15日の英議会では、パキスタンとエジプトのキリスト教徒の女性に対するおぞましい犯罪の数々に関する公聴会がなされた。15日、英クリスチャントゥデイが報じた。
英議会の公聴会では、パキスタンおよびエジプトのクリスチャン女性が、誘拐や暴力、強姦、さらには飲用水など生活必需品の供給も拒絶されるなどの深刻な迫害に遭っていることが伝えられた。これらの国々におけるキリスト教徒の女性に対する差別は日々深刻化している。
公聴会ではパキスタンカトリック教会正義と平和委員会による「遠隔にある人々の生活」、カトリック支援団体「必要のある教会への支援(ACN)」による新書「宗教解放のための奮闘とキリスト教徒(公聴会で完成予定)より報告が行われた。
調査報告によると、これらの国々では社会的地位の低い女性ほどセクシュアル・ハラスメント(性的嫌がらせ)や強姦の被害に遭いやすい状態になっているという。さらにパキスタンの宗教少数派に属する女性においては、就業中の女性のうち30パーセントはセクシュアル・ハラスメントの被害に遭っていることが報告された。他にもエジプトのコプト教徒の女性の誘拐事件が増加しており、2009年以来クリスチャンの誘拐事件は800件以上生じているという。
英議会公聴会ではパキスタンパンジャブ州において、息子が冒とく法に抵触した罪により銃撃に遭ったことを受け、家族ともども英国に亡命してきた女性ソムセナ・アンジャムさんからパキスタンのキリスト教徒に対する迫害の現状が報告された。
アンジャムさんの夫であるスティーブンさんは、昨年暗殺されたクリスチャンのパキスタン閣僚であったシャハズ・バッティ氏と緊密な関係を築き、共に働いていたという。

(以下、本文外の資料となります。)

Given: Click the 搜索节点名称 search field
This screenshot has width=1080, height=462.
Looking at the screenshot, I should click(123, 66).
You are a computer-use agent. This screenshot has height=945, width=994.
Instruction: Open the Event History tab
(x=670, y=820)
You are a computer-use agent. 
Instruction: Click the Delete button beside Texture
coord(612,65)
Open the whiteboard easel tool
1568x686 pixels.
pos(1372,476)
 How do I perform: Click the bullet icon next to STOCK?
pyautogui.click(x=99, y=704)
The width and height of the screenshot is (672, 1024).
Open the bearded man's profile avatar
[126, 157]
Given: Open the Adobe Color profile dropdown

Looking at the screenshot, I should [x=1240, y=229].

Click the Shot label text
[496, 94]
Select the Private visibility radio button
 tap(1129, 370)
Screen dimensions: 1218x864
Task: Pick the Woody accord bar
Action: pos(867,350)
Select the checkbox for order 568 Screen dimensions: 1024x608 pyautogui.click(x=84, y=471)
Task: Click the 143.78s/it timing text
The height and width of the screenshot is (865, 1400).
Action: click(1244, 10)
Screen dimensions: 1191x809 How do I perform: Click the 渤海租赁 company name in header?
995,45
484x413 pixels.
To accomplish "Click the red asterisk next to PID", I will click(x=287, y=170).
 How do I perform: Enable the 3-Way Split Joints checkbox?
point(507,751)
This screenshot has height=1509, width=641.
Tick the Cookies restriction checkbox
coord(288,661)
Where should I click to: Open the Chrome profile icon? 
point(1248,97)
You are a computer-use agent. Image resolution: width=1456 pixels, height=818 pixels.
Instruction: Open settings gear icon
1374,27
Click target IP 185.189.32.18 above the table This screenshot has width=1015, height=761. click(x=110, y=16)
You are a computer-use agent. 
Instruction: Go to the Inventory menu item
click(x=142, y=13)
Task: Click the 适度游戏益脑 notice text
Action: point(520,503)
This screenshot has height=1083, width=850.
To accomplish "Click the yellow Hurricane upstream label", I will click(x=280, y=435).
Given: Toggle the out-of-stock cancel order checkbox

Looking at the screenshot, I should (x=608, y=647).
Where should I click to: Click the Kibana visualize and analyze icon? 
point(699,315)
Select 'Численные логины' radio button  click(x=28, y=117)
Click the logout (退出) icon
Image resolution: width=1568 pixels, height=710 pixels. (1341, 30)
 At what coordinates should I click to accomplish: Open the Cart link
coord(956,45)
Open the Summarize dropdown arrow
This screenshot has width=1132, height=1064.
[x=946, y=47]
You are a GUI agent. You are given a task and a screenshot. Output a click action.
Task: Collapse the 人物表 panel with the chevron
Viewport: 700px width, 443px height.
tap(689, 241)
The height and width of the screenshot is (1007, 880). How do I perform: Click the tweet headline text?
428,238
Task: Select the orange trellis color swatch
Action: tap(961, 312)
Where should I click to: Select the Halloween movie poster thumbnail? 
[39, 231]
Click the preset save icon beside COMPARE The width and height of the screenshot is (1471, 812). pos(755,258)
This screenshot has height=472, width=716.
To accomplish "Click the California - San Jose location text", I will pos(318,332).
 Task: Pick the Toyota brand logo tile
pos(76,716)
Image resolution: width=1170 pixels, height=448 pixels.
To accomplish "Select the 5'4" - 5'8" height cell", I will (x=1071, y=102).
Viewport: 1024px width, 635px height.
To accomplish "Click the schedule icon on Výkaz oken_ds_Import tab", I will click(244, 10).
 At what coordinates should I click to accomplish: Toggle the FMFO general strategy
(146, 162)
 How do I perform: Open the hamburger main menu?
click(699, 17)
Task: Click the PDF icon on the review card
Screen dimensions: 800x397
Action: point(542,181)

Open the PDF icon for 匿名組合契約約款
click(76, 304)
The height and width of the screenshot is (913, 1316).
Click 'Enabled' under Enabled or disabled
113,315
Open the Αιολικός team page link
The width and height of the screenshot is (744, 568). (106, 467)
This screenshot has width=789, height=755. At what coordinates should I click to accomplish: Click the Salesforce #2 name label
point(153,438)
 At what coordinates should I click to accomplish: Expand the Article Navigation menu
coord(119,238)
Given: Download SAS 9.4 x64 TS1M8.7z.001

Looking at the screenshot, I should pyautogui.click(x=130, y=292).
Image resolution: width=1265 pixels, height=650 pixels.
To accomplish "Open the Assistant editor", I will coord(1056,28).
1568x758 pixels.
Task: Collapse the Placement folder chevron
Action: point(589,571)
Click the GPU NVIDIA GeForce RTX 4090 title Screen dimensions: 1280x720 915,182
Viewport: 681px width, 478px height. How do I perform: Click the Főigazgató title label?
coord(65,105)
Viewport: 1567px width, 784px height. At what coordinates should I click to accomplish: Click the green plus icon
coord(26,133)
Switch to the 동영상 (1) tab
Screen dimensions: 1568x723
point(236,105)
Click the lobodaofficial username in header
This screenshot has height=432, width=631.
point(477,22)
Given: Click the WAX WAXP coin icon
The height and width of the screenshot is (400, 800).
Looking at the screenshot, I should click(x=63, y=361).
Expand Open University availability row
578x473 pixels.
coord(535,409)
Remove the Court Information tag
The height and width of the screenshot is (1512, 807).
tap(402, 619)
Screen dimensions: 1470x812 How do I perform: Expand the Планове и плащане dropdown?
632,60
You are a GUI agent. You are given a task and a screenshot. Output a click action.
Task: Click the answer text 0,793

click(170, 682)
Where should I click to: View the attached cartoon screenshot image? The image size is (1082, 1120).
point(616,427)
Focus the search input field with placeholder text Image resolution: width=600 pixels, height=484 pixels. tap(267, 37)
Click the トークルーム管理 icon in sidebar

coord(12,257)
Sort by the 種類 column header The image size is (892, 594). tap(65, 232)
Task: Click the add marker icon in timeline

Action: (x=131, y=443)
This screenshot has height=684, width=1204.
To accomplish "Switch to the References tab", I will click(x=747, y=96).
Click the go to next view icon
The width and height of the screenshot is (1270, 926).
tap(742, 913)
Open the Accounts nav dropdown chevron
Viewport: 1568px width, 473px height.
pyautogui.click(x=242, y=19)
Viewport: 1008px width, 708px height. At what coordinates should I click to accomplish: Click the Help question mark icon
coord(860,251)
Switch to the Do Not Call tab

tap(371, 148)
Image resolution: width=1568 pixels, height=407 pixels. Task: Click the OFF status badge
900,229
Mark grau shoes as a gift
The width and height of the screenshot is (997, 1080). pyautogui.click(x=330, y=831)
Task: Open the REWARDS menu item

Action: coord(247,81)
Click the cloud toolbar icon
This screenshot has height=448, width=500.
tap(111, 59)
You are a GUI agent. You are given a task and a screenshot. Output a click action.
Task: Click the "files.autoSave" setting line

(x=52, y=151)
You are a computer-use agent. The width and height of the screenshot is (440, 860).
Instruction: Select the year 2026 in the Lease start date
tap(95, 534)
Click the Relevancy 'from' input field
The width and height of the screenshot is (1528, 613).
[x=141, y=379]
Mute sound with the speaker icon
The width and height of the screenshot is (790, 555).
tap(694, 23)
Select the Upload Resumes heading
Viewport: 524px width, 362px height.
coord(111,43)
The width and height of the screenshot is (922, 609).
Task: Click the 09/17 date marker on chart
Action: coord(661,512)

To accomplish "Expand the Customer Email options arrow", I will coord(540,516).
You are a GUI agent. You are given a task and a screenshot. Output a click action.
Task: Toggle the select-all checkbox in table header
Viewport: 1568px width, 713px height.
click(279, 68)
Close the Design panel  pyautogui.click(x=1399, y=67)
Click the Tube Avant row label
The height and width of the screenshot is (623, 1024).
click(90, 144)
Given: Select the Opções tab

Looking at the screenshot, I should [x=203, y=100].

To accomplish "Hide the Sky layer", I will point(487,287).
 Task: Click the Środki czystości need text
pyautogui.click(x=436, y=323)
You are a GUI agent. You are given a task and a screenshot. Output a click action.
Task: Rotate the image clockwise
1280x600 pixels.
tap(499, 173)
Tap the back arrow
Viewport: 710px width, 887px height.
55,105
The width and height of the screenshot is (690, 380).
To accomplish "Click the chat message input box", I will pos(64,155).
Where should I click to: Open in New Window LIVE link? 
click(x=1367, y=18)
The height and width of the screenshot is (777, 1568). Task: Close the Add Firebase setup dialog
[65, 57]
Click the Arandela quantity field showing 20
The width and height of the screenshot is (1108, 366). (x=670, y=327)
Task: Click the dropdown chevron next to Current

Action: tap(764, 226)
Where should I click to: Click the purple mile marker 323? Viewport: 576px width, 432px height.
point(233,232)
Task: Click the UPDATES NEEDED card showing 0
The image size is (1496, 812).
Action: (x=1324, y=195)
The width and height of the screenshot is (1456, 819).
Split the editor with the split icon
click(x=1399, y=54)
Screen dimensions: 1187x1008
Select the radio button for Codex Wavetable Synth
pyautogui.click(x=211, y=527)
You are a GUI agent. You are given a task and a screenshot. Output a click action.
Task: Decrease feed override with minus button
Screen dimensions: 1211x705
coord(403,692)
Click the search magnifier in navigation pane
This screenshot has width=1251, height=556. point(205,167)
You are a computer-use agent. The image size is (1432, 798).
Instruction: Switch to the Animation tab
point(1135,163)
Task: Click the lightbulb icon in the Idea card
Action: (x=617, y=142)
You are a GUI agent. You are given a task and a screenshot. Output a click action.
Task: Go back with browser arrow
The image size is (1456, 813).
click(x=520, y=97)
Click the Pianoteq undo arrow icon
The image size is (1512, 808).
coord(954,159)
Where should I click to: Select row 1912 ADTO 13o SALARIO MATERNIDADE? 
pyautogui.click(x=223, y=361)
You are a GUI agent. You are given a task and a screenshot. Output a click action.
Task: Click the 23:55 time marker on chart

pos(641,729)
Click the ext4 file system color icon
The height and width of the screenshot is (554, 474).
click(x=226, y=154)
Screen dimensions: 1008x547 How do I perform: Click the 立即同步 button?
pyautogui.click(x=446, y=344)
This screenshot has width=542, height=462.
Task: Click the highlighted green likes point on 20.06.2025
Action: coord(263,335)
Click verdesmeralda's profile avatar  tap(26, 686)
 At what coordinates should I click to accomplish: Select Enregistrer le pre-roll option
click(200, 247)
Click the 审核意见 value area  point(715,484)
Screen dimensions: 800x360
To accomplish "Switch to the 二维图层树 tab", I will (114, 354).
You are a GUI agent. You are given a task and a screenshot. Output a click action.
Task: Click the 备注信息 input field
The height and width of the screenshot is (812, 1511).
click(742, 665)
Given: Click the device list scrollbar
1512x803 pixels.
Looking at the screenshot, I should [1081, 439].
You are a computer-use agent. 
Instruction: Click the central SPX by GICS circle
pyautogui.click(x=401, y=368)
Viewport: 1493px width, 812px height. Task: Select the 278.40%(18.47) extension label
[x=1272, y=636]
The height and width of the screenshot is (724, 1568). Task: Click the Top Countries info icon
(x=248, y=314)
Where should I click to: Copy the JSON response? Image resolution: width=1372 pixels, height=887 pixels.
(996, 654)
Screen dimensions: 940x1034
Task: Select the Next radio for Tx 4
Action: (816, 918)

アンジャムさんは「私はパキスタン農村部のキリスト教女性の苦しみの証言者としてここに立っています。キリスト教を信じているがゆえに、彼女たちは日常的に残虐行為に直面しています。憎しみに起因するキリスト教女性への犯罪は増加しており、いつ終わるかも分からない状況です。そしてこれらのキリスト教女性に対する犯罪の多くは明らかにされず、罪にも問われていません」と報告した。
アンジャムさんは、1998年から2009年まで、パンジャブ州の数百世帯ものキリスト教徒の家庭を訪問し、カウンセリング活動を行ってきた。
同公聴会は英リバプールのデイヴィッド・アルトン上院議員が議長を務めており、パキスタン、エジプトの聖職者からの公聴会も行われている。
ACNによる報告では、「全体的にパキスタンの調査結果から、キリスト教徒は社会のセカンドクラスに属する市民として扱われていることが伺える一方、キリスト教徒の女性に限って言えば、ほとんど市民としての扱いを受けていないと言っても良い状態である」ことが伝えられた。
ACNではエジプトおよびパキスタンのキリスト教徒の女性に特化した報告書をまとめ上げ、その中で課題を強調して報告した。
パキスタンのキリスト教女性に対する強姦事件については、「パキスタンの女性に対する強姦事件の頻度は実際に報告されている4倍はあると考えられます。そして多くの性的犯罪は沈黙の中に隠されてしまっています」と報告された。
アンジャムさんはさらにパキスタン農村域に住むキリスト教女性の直面する深刻な問題として、地元のイスラム教徒が「キリスト教徒が触ると汚れる」と言ってキリスト教徒の女性に井戸を使わせてくれないという問題が生じていることも報告した。
アンジャムさんは、「パキスタンの貧困地域の中でも、キリスト教徒の女性は最も貧しい立場にあります。彼女たちは暗黙の差別の中、恥辱にまみれた生活をしているのです」と訴えた。